Will CAO points for law rise or fall this year?

Ask Brian: More students are applying to study law this year so points are likely to rise

There are plenty of  law degrees of very high standing right across the higher education sector. Photograph: iStock

There are plenty of law degrees of very high standing right across the higher education sector. Photograph: iStock

 

I got 500 points in my mocks and have my heart set on studying law in either UCD or Trinity. The points required last year were 522 in UCD and 533 in Trinity. Do you think the points will come down this year or do I need to widen my course choices?

Firstly, congratulations on securing such a good score. To get 500 CAO points in what is in effect a practice run holds great promise for the exams themselves. I am sure you have reflected on what you learned from the experience of sitting the mocks, and that you will apply this learning in the real exams in June.

You may well secure the additional CAO points to put you in a good place to secure your desired place in law in either UCD or Trinity.

But, if I were you, I would be widen my range of alternate options to allow for all possible outcomes.

The three other universities in the greater Dublin area - DCU, TU Dublin, and Maynooth - all offer law degrees of very high standing.

The two private colleges of DBS and Griffith college also offer law degrees which will enable successful graduates to progress onto Kings Inns and Blackhall Place exams, if you so wish to go down the barrister or solicitor route.

As for whether the points will rise or fall this year, it’s hard to say but there are some indicators.

At this stage in the application process in 2018, 2,477 applicants had placed a law degree as their first choice option.

The equivalent figure for 2019 is 2,687 - an eight per cent increase in first choice applications.

These numbers suggest that law is proving very popular with applicants this year. As a result, CAO points requirements may rise, unless the colleges increase the numbers of places on offer to accommodate the increased demand for places.

As you are aware, this is not the final picture by any means. All applicants have until 1st July to change the order of course choices. Thousands of applicants have not yet entered course choices, so the final numbers for law applications will not be known until early July.

Your safest bet, therefore, is to fully research all the other law degree programmes in the Dublin region, if it is your wish to remain in the capital.

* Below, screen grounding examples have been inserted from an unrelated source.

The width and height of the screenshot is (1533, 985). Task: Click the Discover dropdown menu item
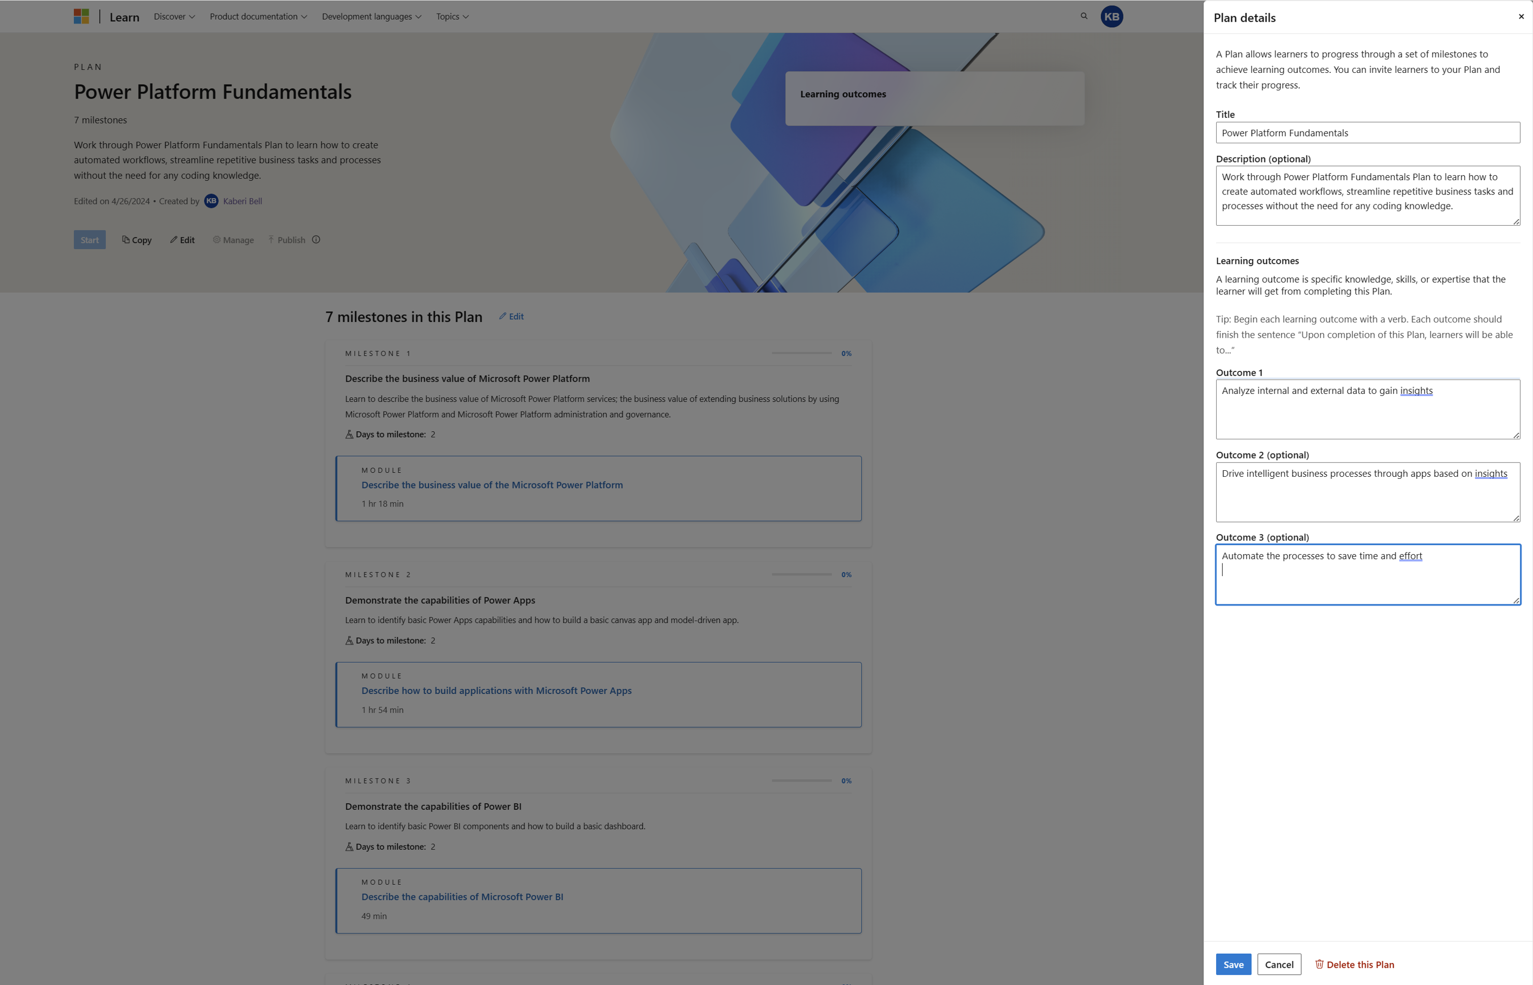pyautogui.click(x=173, y=16)
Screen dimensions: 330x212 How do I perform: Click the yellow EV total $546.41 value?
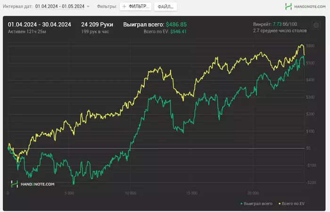[x=178, y=32]
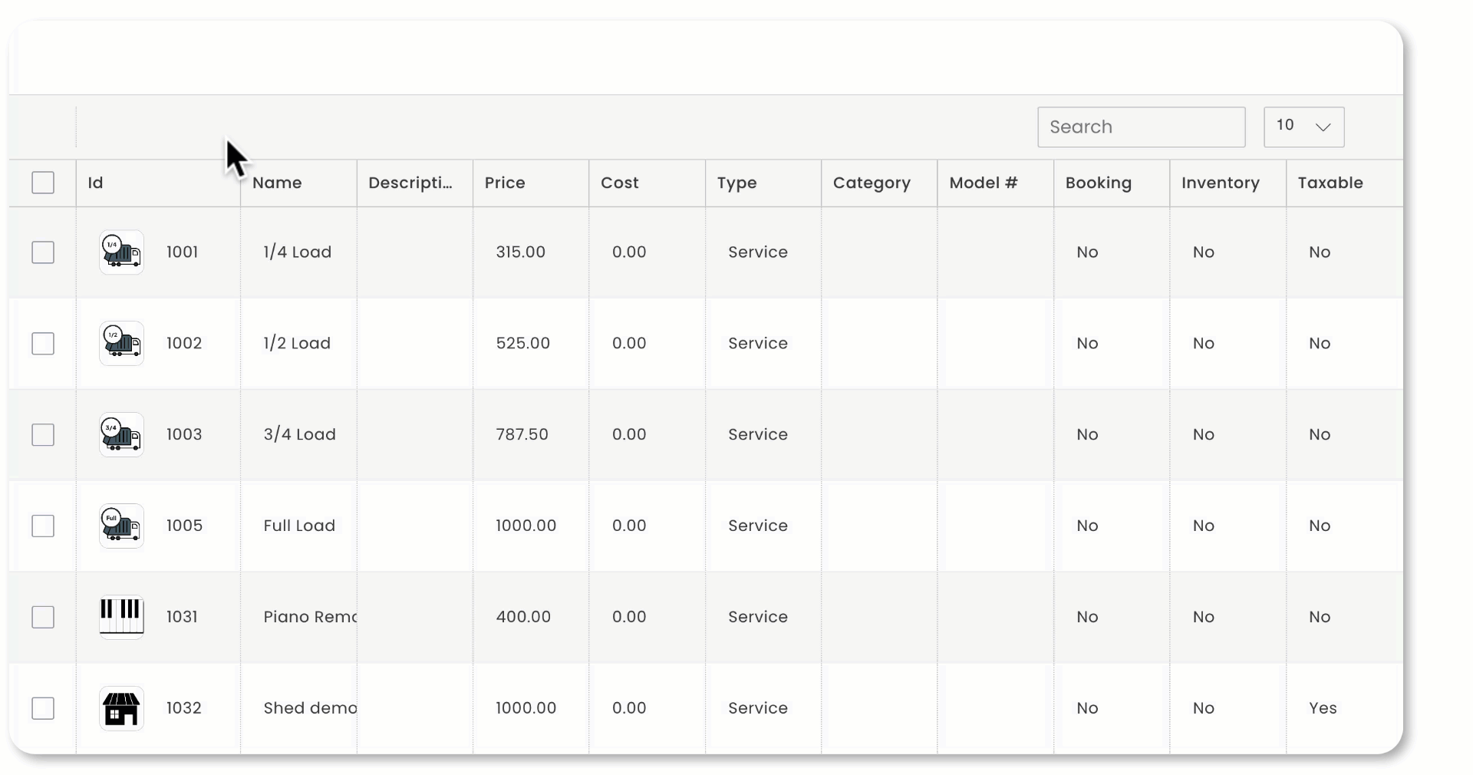Check the checkbox for row 1001
Viewport: 1473px width, 775px height.
tap(43, 252)
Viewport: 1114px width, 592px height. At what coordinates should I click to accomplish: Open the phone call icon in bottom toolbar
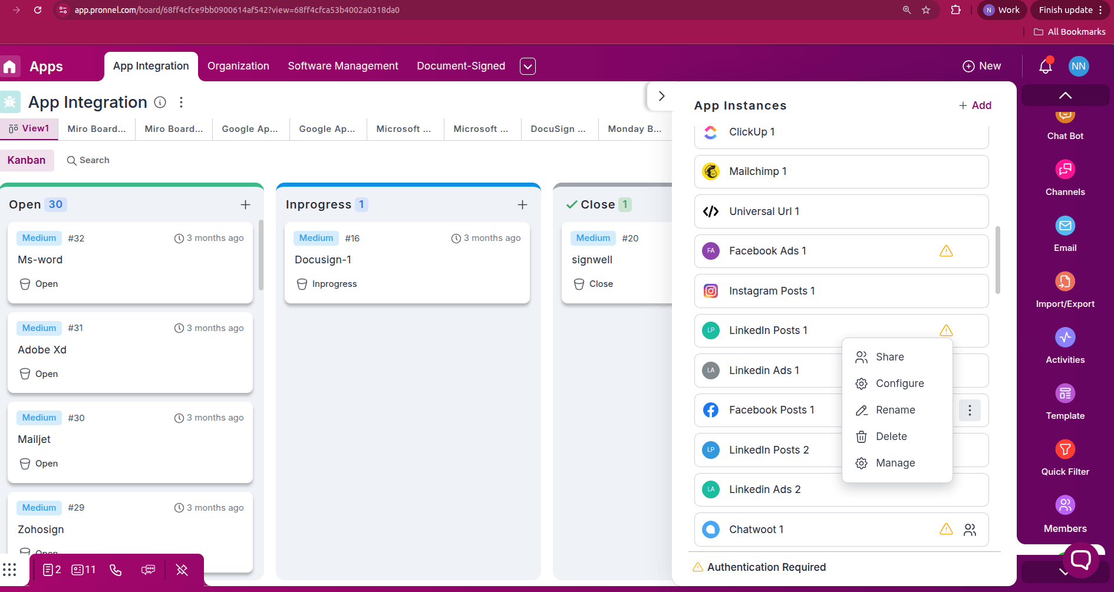click(116, 570)
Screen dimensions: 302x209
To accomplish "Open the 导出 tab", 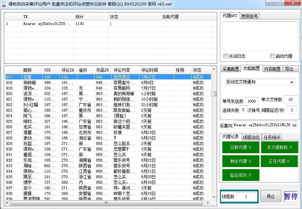I will click(x=289, y=69).
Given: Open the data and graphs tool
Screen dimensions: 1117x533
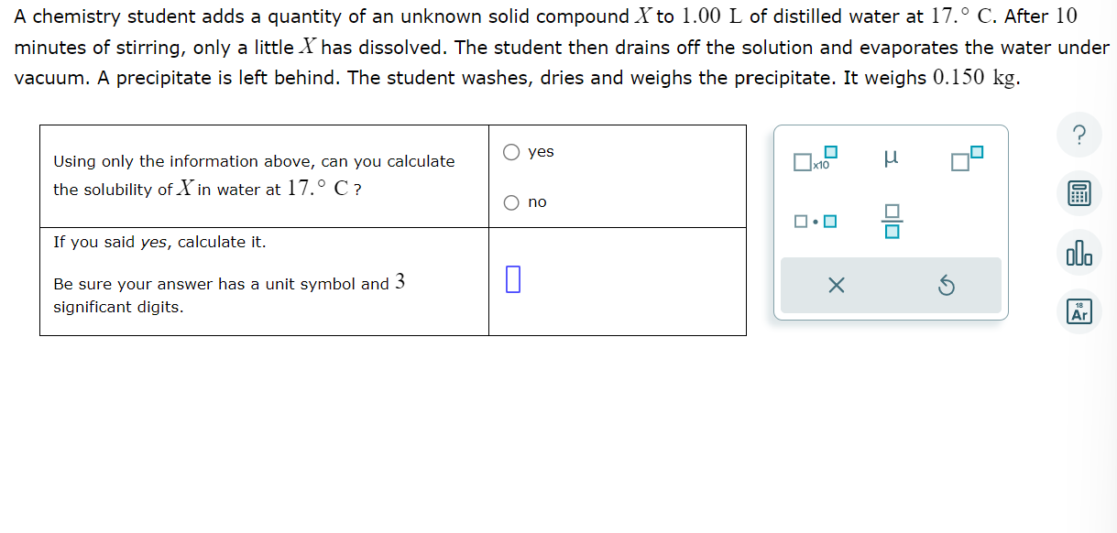Looking at the screenshot, I should pyautogui.click(x=1079, y=251).
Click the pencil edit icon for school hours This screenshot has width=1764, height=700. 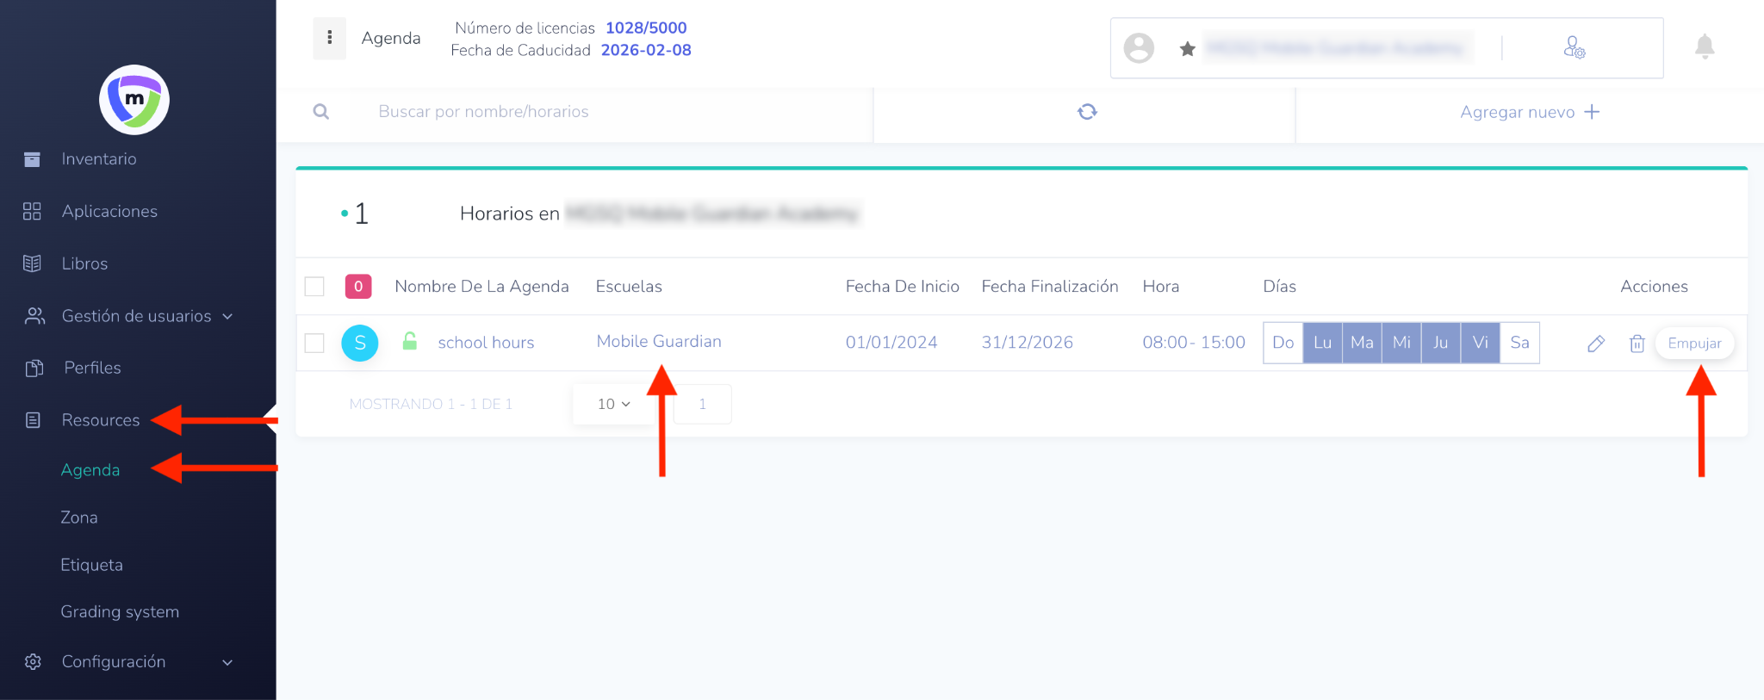click(x=1595, y=344)
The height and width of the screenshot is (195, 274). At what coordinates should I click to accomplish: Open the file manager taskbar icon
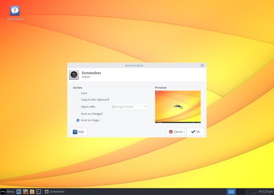(x=32, y=191)
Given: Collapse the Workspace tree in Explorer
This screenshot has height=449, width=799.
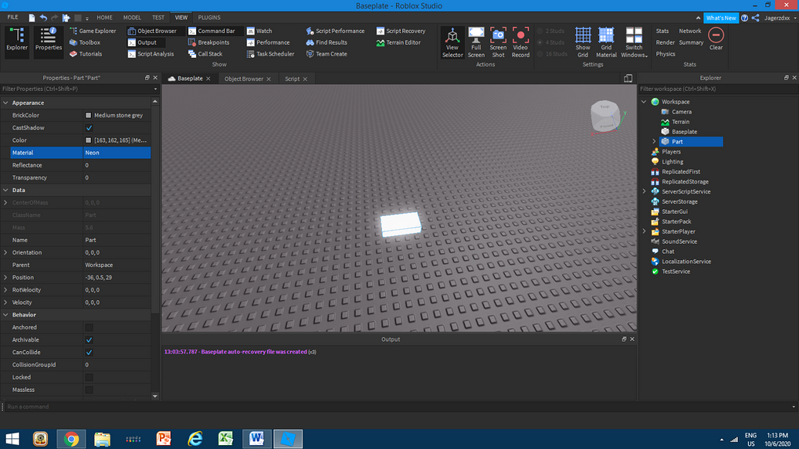Looking at the screenshot, I should pos(644,101).
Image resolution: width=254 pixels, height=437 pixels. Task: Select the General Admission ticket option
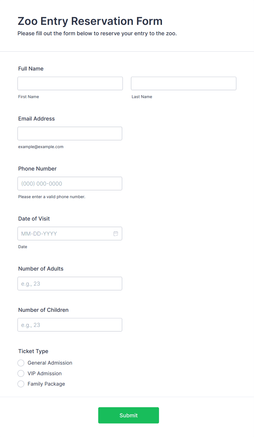(21, 363)
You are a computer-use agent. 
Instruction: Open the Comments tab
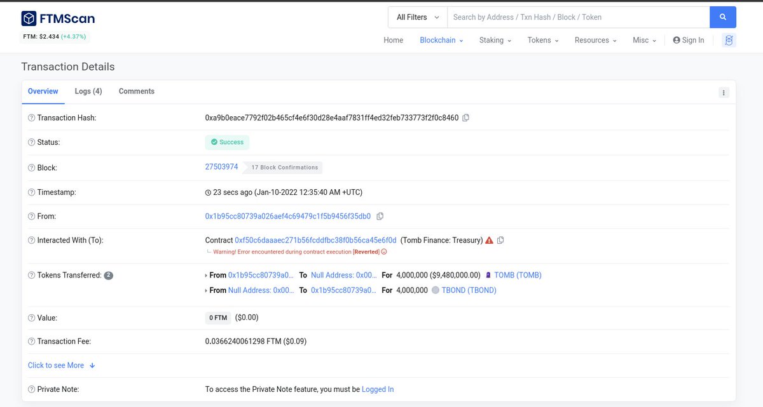pos(135,91)
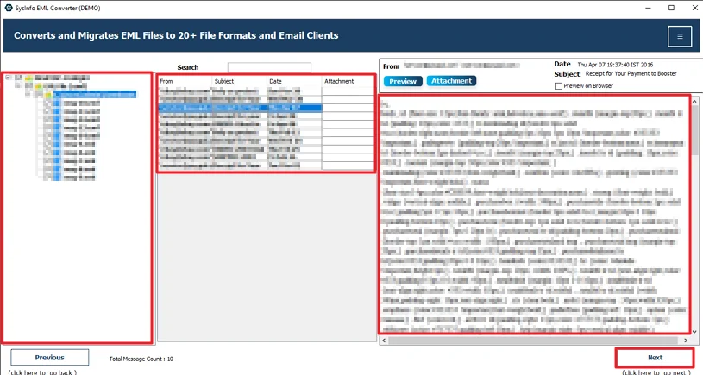Click the Next button
Image resolution: width=703 pixels, height=375 pixels.
654,357
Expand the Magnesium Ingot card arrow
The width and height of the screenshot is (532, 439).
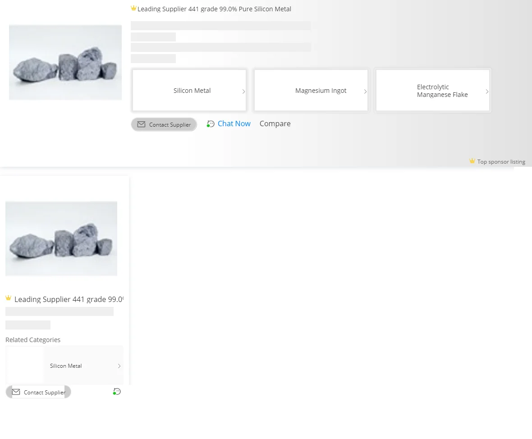[365, 91]
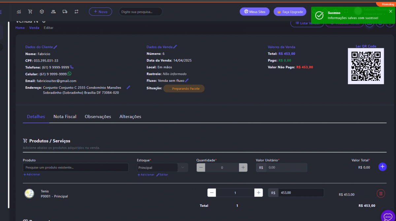396x221 pixels.
Task: Close the Sucesso notification toast
Action: [x=390, y=11]
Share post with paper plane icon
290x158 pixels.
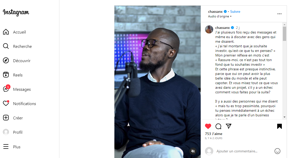coord(229,126)
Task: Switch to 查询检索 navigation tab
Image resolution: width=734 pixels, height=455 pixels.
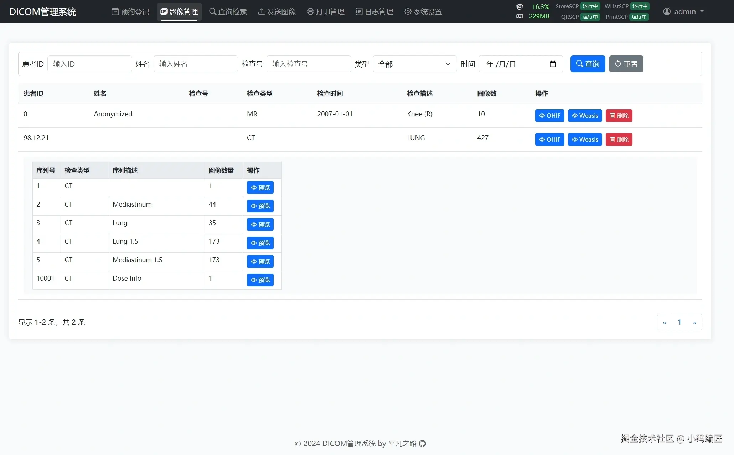Action: pyautogui.click(x=228, y=12)
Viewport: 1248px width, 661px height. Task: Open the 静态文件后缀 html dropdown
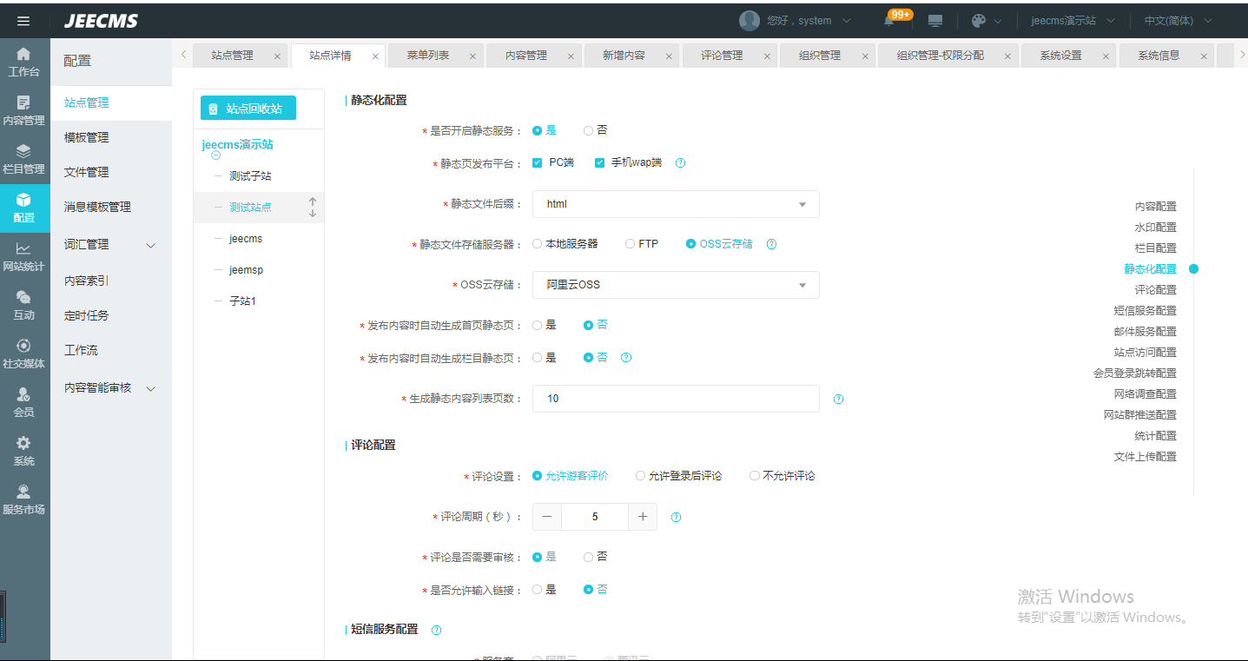[x=676, y=204]
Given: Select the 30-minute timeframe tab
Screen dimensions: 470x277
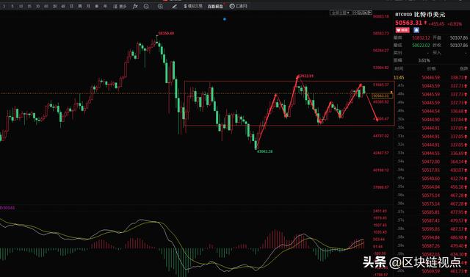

Prior to the 1st July deadline, utilise the full ten course options available to you online in your CAO application.

List them strictly in the order you want them, leaving UCD and Trinity as your first two choices if they remain your top choices.

By fully using the course choices available on your CAO application, you will ensure that in August you will have an offer on your screen when you turn on your computer at 2.00 pm on Thursday, 22nd August.